● **Tâches à réaliser**
A – Selon l'extrait sur le droit au logement, quels gouvernements sont responsables du respect des droits internationaux en matière de logement au Canada ?
B – Poursuivez l'extrait sur le droit au logement au Canada à partir de sa dernière phrase.

● **Extrait**

* * *

Cette réalisation progressive du droit au logement s’accompagne de certaines exceptions. Nonobstant le manque de ressources, les États parties doivent prendre des mesures immédiates pour protéger leur population contre la discrimination en matière de logement, élaborer des lois et des plans d’action spécifiques, prévenir les expulsions forcées et garantir à toute personne un certain degré de sécurité d’occupation. Les États doivent également s’acquitter immédiatement d’« obligations fondamentales minimales » associées aux droits sociaux, économiques et culturels 25. Néanmoins, il n’existe pas de norme qui soit largement acceptée en matière d’obligations fondamentales minimales; les normes peuvent différer selon les pays ou les personnes qui revendiquent des droits 26.
Les gouvernements fédéral, provinciaux et territoriaux sont tous responsables du respect des droits internationaux en matière de logement au Canada. Le système juridique du Canada étant dualiste, autant les lois provinciales et territoriales que les lois fédérales doivent être conformes à tout traité international que le gouvernement du Canada ratifie 27. Toutefois, les lois nationales ne consacrent pas les mêmes droits en matière de logement dans tout le pays. Les peuples autochtones peuvent par ailleurs jouir de droits différents en matière de logement. La figure 1 illustre comment les droits internationaux en matière de logement sont réglementés et appliqués au Canada.

* * *

(Enregistrements conservés)
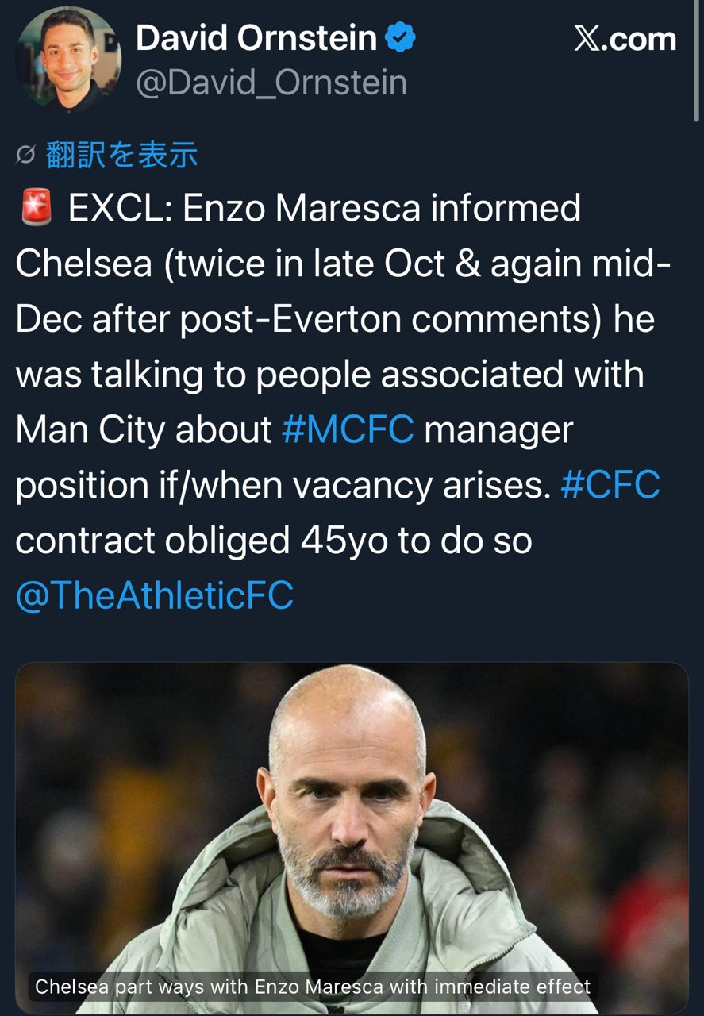Screen dimensions: 704x1016
Task: Click the "Chelsea part ways" image caption
Action: point(313,987)
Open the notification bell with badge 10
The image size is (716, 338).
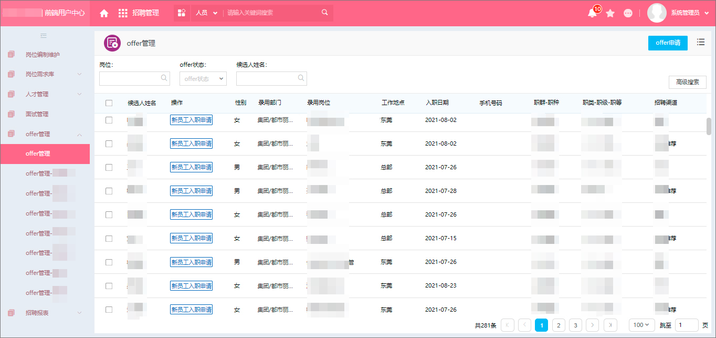pyautogui.click(x=592, y=13)
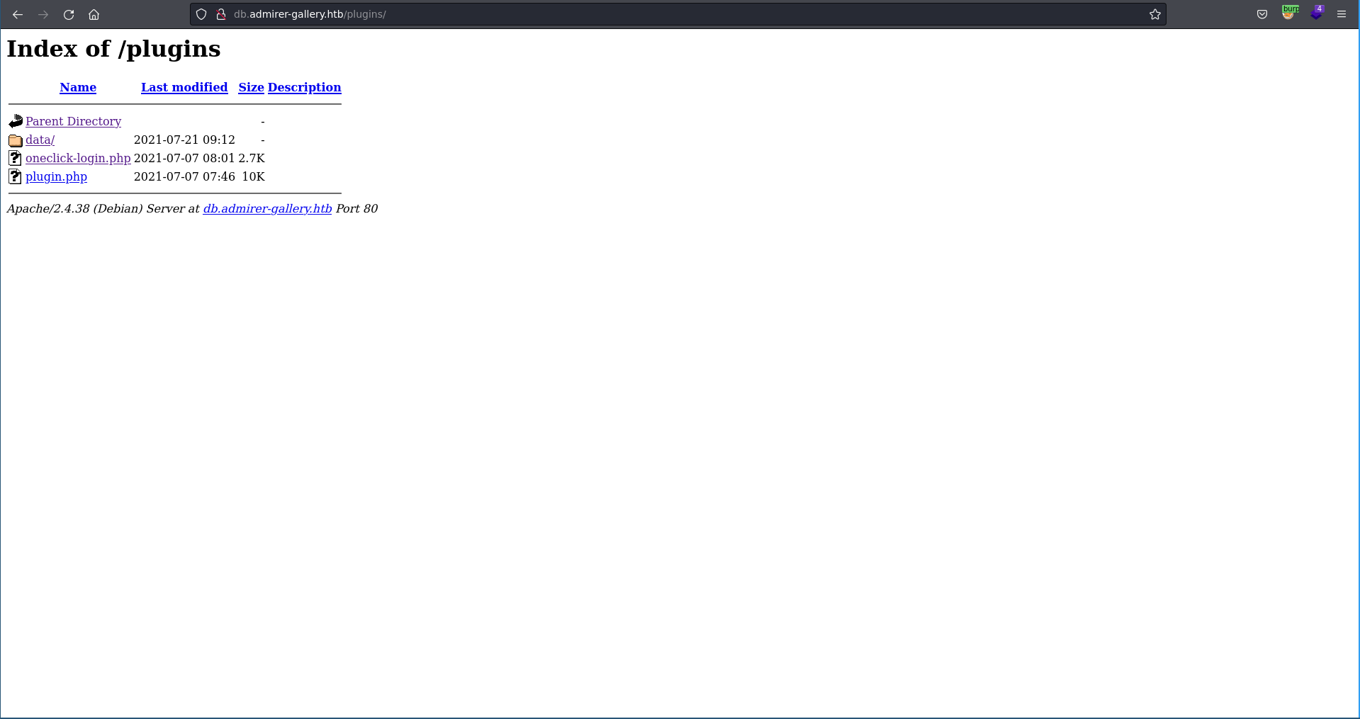This screenshot has width=1360, height=719.
Task: Sort listing by Name column
Action: pos(78,87)
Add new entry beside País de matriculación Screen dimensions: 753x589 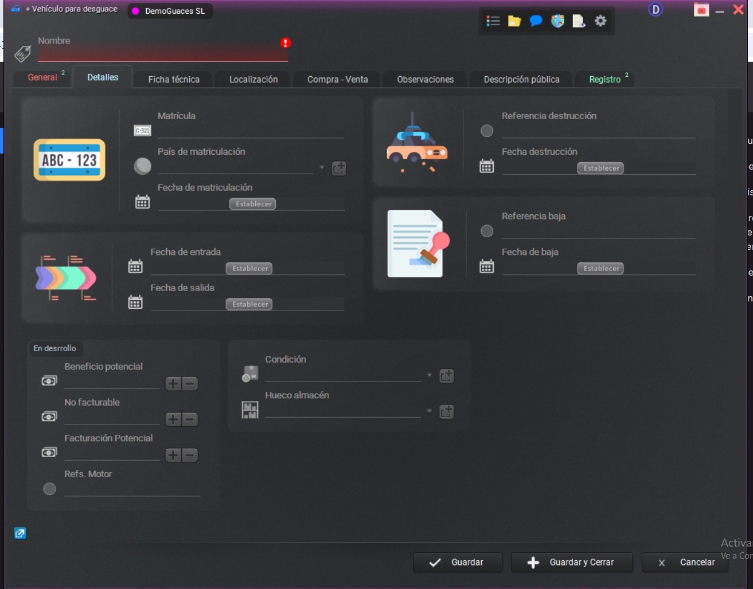(x=339, y=168)
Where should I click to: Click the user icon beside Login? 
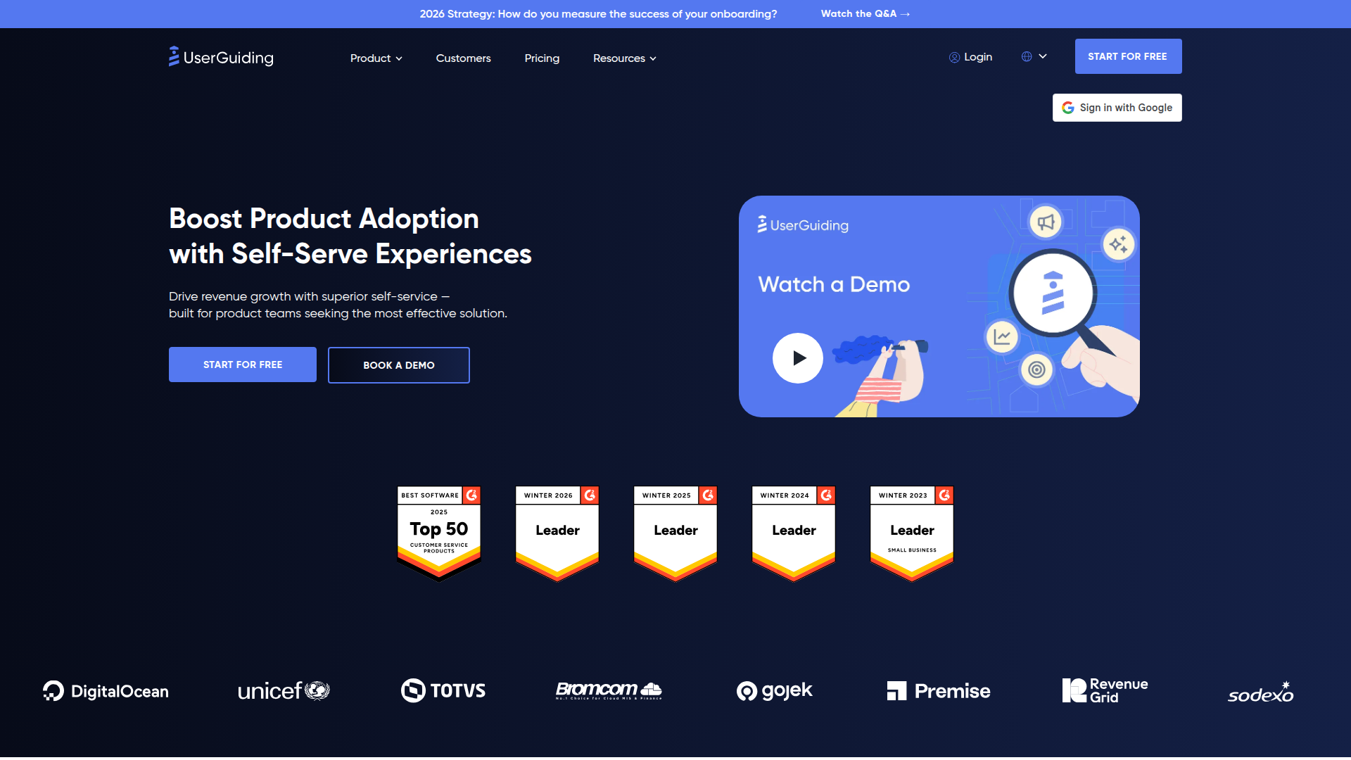[954, 58]
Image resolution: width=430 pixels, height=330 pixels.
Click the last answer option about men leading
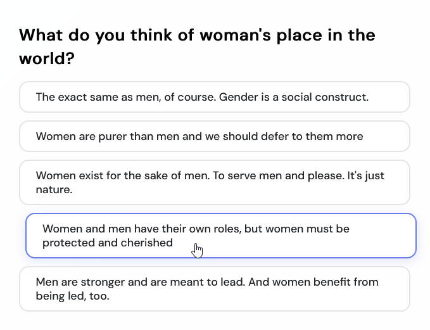(214, 289)
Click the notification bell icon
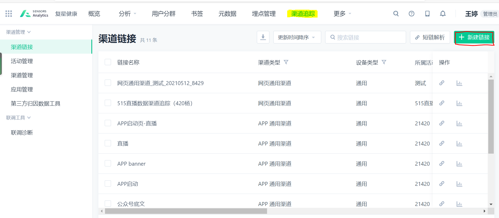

* * *

● **Réponses par tâche**
A – Les gouvernements fédéral, provinciaux et territoriaux.

B –
Sources : Figure préparée par l’auteur à partir de données tirées de Laura Barnett, Le processus de conclusion des traités au Canada, publication no 2008-45-F, Ottawa, Service d’information et de recherche parlementaires, Bibliothèque du Parlement, 8 mai 2018; Organisation des Nations Unies, Haut-Commissariat des Nations Unies aux droits de l’homme, Procédures spéciales du Conseil des droits de l’homme; Gouvernement du Canada, Plaintes auprès d’organismes internationaux; et Gouvernement du Canada, Examen périodique universel.
Le droit au logement n’est enchâssé ni dans la Loi constitutionnelle de 1867 28, ni dans la Charte canadienne des droits et libertés (la Charte) 29, la législation suprême du Canada en matière de droits de la personne. Toutefois, la Loi canadienne sur les droits de la personne (LCDP) interdit la discrimination dans les domaines de l’emploi et des services de compétence fédérale, y compris le logement 30.
De plus, ainsi qu’il a été précisé précédemment, la Loi sur la stratégie nationale du logement reconnaît le droit au logement à titre de droit de la personne. En effet, selon cette stratégie, la politique du gouvernement du Canada en matière de logement
Cette loi exige également du gouvernement fédéral qu’il maintienne une stratégie nationale sur le logement, et ce, « à la lumière de principes clés d’une approche du logement fondée sur les droits de la personne », entre autres considérations 32.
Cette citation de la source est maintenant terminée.